Singhania now spoke with ET, admitted that in recent months it had been ‘jerky’ with delaying growth, business reserve and heavy foreign outflows. Since January India is preparing for the tariff pressure, but never expected the US to impose a rate of 25%. And now there is also an extra punitive rate of 25%. The surprise extra 25% American rate for Indian exports, he said, added the turbulence. “It is very unnatural to expect India to pay 50%, while countries with higher deficits are confronted with lower rates. We hope that this will resolve quickly, but yes, this has come a negative surprise,” he noticed.
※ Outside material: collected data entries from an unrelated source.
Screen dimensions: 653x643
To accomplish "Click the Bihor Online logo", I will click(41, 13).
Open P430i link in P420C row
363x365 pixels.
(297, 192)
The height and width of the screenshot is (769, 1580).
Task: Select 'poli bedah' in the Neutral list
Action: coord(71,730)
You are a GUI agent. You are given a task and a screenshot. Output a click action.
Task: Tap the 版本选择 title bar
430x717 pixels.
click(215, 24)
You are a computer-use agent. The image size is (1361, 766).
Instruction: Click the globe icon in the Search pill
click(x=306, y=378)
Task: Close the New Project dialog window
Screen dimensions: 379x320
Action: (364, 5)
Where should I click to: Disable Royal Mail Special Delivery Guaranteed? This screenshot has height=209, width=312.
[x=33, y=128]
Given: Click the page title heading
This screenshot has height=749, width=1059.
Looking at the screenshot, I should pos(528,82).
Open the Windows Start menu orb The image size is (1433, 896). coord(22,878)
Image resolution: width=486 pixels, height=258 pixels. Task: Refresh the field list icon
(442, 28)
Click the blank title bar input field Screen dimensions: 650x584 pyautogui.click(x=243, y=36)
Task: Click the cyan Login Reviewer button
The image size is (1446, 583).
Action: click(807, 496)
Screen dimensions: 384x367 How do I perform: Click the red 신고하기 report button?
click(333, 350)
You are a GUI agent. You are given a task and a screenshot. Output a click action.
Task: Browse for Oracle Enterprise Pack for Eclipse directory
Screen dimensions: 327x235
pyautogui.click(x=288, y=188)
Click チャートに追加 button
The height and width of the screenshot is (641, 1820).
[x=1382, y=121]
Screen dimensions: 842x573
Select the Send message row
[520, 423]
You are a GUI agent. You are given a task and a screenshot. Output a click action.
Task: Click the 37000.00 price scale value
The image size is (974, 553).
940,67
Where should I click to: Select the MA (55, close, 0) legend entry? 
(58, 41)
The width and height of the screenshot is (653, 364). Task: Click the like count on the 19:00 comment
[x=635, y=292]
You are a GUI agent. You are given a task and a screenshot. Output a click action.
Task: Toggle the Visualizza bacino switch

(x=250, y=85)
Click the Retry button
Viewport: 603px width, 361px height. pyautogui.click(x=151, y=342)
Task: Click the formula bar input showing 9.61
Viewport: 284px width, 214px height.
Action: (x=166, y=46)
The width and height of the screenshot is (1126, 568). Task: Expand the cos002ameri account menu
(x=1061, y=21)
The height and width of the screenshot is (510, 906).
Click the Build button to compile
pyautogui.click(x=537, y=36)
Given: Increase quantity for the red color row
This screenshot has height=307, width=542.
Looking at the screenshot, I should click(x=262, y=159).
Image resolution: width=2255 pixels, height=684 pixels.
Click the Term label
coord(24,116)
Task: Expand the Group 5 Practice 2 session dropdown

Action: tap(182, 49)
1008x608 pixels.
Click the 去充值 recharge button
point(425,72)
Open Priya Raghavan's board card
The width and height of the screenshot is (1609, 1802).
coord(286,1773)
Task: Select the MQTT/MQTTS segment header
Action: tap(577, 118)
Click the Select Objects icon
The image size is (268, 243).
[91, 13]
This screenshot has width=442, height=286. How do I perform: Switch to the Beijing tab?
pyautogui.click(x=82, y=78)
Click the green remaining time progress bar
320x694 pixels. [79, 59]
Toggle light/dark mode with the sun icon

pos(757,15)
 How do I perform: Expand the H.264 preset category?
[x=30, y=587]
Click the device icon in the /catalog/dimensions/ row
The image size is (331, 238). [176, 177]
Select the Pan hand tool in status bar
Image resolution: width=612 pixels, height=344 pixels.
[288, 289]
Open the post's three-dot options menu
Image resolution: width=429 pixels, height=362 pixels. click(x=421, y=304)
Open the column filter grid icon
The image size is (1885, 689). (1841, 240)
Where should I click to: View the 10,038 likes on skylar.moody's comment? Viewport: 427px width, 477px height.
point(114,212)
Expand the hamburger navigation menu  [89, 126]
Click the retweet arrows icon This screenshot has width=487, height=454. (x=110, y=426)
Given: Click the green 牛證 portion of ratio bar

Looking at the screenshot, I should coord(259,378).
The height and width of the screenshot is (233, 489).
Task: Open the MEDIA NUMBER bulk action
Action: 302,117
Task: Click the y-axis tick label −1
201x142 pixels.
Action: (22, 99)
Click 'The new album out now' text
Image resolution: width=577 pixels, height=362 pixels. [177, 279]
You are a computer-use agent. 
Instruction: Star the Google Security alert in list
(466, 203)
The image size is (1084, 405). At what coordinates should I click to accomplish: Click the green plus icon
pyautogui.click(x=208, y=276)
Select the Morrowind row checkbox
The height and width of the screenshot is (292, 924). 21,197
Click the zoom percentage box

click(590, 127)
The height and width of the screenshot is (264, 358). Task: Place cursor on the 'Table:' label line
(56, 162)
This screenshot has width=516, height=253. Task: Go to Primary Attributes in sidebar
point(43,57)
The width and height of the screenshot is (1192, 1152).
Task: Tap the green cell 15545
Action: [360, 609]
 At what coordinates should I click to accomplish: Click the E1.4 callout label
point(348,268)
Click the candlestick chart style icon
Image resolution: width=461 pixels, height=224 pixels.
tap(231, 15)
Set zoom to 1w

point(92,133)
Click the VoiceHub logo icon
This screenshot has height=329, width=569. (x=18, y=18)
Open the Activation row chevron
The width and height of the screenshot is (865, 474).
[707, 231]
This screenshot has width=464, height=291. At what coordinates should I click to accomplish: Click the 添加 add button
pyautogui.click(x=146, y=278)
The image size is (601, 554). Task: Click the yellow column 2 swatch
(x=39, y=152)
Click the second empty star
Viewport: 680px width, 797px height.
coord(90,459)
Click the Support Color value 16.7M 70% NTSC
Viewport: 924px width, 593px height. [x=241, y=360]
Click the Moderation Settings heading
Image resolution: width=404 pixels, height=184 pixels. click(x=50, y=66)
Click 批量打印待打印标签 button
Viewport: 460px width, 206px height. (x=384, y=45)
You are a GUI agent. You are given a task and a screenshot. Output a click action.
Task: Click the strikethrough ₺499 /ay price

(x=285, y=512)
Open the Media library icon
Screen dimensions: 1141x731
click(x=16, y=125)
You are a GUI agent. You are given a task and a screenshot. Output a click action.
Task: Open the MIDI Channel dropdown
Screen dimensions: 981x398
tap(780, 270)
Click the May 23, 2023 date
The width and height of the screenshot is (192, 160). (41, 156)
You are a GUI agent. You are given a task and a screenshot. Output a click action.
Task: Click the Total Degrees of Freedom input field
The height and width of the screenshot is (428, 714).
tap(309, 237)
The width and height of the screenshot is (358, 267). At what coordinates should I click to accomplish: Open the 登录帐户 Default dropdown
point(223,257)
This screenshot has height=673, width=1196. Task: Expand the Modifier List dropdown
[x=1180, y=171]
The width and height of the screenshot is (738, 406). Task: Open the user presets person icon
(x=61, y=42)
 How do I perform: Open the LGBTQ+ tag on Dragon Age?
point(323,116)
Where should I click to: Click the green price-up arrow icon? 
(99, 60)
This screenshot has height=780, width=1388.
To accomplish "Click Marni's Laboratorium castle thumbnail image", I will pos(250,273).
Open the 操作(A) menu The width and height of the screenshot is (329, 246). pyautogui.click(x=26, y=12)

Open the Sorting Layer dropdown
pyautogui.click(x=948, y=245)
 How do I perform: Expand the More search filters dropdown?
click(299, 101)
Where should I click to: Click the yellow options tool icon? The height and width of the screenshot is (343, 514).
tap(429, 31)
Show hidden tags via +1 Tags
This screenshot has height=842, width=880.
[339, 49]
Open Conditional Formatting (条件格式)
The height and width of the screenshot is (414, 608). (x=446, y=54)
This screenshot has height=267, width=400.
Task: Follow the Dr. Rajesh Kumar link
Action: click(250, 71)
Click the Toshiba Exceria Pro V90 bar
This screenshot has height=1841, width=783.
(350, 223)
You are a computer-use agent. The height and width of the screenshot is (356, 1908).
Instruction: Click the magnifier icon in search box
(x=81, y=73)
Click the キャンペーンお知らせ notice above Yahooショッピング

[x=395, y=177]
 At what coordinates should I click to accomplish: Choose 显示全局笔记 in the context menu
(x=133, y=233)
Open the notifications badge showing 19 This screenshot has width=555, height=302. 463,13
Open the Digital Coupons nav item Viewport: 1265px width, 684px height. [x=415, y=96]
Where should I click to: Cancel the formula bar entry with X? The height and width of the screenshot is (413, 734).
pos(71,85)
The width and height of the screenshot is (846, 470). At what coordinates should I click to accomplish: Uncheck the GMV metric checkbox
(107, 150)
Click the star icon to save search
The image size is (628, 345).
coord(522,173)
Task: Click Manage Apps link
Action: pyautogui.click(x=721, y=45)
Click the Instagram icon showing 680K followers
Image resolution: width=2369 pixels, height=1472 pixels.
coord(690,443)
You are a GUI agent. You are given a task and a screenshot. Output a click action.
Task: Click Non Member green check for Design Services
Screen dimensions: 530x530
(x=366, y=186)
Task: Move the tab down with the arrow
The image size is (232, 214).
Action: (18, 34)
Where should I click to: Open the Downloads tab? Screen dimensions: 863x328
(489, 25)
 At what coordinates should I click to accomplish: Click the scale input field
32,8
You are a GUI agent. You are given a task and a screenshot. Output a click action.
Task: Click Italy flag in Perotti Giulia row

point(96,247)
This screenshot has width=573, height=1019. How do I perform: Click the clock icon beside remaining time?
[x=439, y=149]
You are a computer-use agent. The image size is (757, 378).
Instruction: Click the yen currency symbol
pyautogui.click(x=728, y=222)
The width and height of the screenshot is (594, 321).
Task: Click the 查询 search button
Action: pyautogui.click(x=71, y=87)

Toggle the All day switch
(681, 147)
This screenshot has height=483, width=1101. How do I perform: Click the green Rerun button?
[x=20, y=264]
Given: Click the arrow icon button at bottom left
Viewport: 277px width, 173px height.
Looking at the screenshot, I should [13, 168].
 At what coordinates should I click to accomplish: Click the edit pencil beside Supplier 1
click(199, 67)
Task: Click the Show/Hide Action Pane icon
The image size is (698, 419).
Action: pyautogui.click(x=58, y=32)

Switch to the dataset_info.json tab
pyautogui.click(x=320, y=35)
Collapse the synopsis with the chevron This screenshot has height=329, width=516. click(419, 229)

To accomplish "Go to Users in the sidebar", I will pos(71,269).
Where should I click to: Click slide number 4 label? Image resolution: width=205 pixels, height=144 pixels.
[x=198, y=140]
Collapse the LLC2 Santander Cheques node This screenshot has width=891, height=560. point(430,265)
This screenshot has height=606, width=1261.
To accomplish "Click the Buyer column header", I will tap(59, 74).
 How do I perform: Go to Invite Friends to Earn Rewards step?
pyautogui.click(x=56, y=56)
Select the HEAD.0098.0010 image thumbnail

If the rates illuminate, the market can return sharply
Yet he pointed out that the macro -economic background of India remains resilient. With the government that rolls out the lighting of income tax, probably, and the RBI that penetrates almost RS 10 Lakh Crore into liquidity, in addition to strong monsoons and stable inflation, are domestic disorders. “If rates we believe that they believe that they have a chance of 80-90%, the markets can come back sharply. Much of the bad news has already been priced,” he said.
Regarding the strategy, Singhania said that they say investors that the new rate has influenced the markets, but most negative news has already been priced. Everything else is in line and the government reinforces the efforts to stimulate the domestic economy. He insisted not to wait on the sidelines at investors. “This is a good time to build positions,” he said, warning that the return expectations should be moderated. After the extraordinary CAGR returns of 30-40% of 2020-2024, investors must prepare for the center of the returns for the middle.
Be careful in this IPO racing
Singhania hit a cautious tone on the IPO Rush. “I have never seen so many companies that IPO’s plans as now. Too much paper touches the market, with promoters that load great efforts. Investors should not be dragged by FOMO. Fundamentals are now much more,” he warned. He added. “FIIs have not placed any net dollars in India in five years. If they return, delivery will not be a problem and the ratings can remain reasonable,” he said.
Singhania maintained his long-standing bottom-up investment approach, but emphasized patience and discipline. “Opportunities are enough in India, but investors must be realistic and selective. If these corrections you can buy what you wanted 5-15% cheaper,” he said.